+++ INFORMATION PROVIDED
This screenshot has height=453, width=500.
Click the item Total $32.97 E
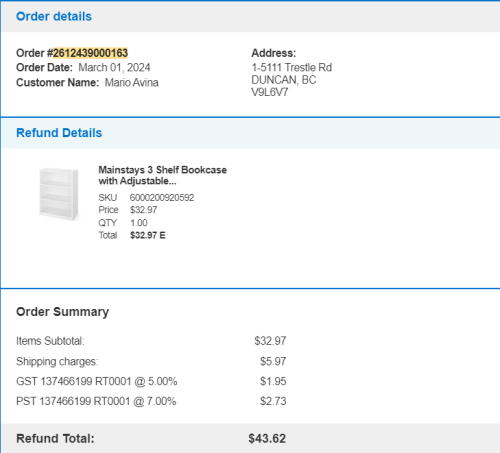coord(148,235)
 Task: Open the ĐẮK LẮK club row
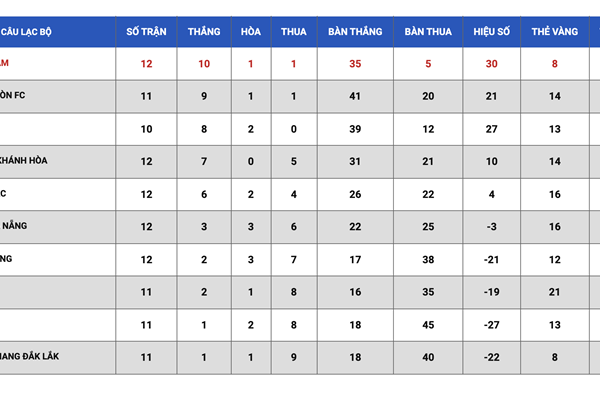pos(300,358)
++++++
» TASK OBJECTIVE
Retype the entries above word for word, and leave the pictures out.

» TASK SOLUTION
This screenshot has height=453, width=500.
Click the item Total $32.97 E
coord(148,235)
 Task: Open the ĐẮK LẮK club row
pos(300,358)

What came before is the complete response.